Figure 51. The cerebellothalamocortical circuit.

(A) A map of monkey dentate nucleus is unfolded with the dorsal surface upward and the caudal surface to the right side. (B) Selected cortical targets of cerebellothalamocortical circuits. Shading in this diagram indicates the cortical regions (lateral hemisphere only) that project to the cerebellum via the pons. (C) Origin of selected cortical projections from the ventrolateral thalamus. The cortical regions so indicated receive inputs from regions of the ventrolateral thalamus that lie within the termination zone of cerebellar efferents. The thalamus is turned upside down to indicate the match between its topography and that of the dentate nucleus. Abbreviations: 7b, 9L, 46d, Brodmann’s areas (see
Figure 2
); X, area X; ArS, arcuate sulcus; C, caudal; CM/Re, nucleus centrum medianum/nucleus reuniens; CS, central sulcus; D, dorsal; IPS, intraparietal sulcus; M, medial; M1, primary motor cortex: MD, nucleus medialis dorsalis; PMv, ventral premotor area; PS, principal sulcus; VLcc, caudal portion of the nucleus ventralis lateralis, pars caudalis; VPI, nucleus ventralis posterior inferior; VPLo, nucleus ventralis posterior lateralis, pars oralis. (From
Dum and Strick, 2003
.)

In summary, we explain the entire brain mechanism for learning motor actions by assuming a sequential combination of (1) an initial feedback-control phase during which a body/motor schema is being formed, (2) a conscious cerebral phase relying on the body/motor schema, and finally (3) an unconscious cerebellar phase wherein a forward and inverse internal model, which copied the body/motor schemata, are in operation.

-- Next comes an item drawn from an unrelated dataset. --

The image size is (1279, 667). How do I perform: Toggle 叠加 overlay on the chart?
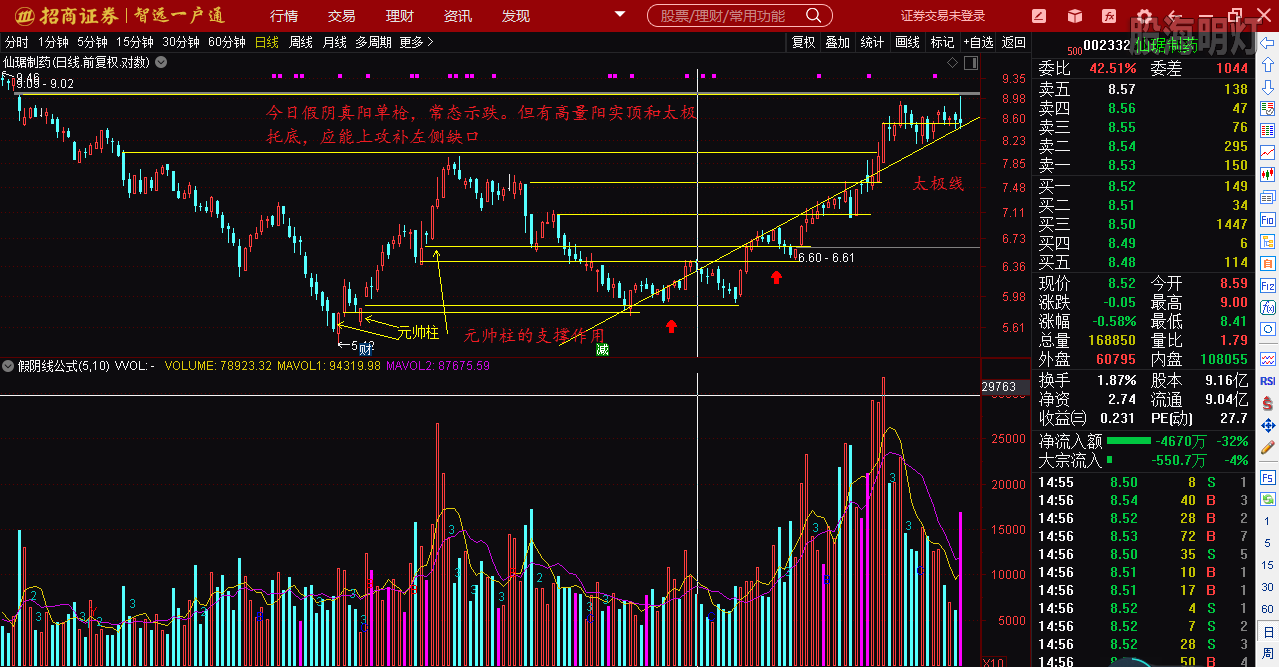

In accordance with the preceding model, brain-imaging studies have demonstrated a co-activation of the parietal association cortex and the cerebellum during certain motor actions. For example, when fMRI brain images were compared for execution of a hand movement paced at 0.5 Hz by an auditory cue versus imagination (mental simulation) of the same movement at the same rate, it was shown that specific cortico-subcortical areas were more engaged in the mental simulation case, with the areas activated including the bilateral premotor, prefrontal, supplementary motor, and left posterior parietal areas and the caudate nuclei (
Gerardin et al., 2000
). In this study, the left parietal area was a likely candidate for representation of the body/motor schemata needed for the auditory-cued hand movements.